The reality of my life does not look like and will NEVER look like what I sometimes find myself trying to strive for... but isn't that the point? We can never have the "perfect" life and the culture we live in doesn't help.
How often have you felt bad about yourself or your day after reading Facebook statuses, seeing pins on Pinterest, reading articles about how so and so lost all her baby weight plus 100 more and now has the best abs of her life only after THREE MONTHS after having a baby, read a blog post about how to parent the RIGHT way or see Instagram photos of smiling children behaving in a fine-dinning restaurant?
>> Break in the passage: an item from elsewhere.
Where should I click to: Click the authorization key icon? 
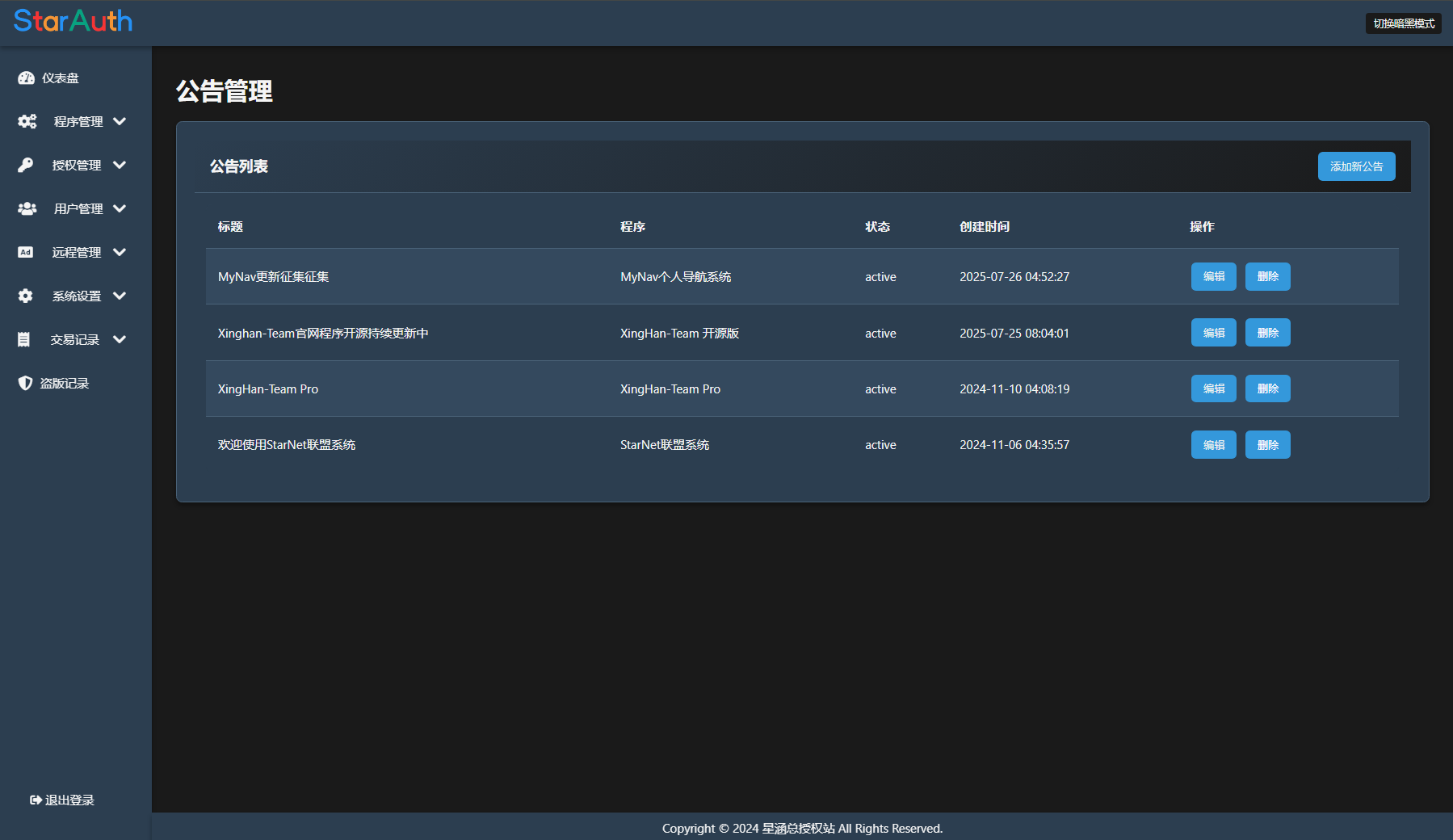click(26, 166)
It is all too much to take in!!! The distorted view one may already have of needing to strive for their own individual perfection is further distorted but the glaring headlines of what we SHOULD be like.
An imperfect day! |
We will never be perfect until heaven and even then God's perfection is something beautiful and glorious and maybe not at all what we may have in mind.
So for now I will keep moving through my day rejoicing if my kids actually eat the one semi-organic meal I put before them, loving the fact that my imaginative daughter turns turkey craft projects into snow men and enjoying the warmth of my husband's chest I lay on as we watch TV at night unable to speak on word to each other out of exhaustion.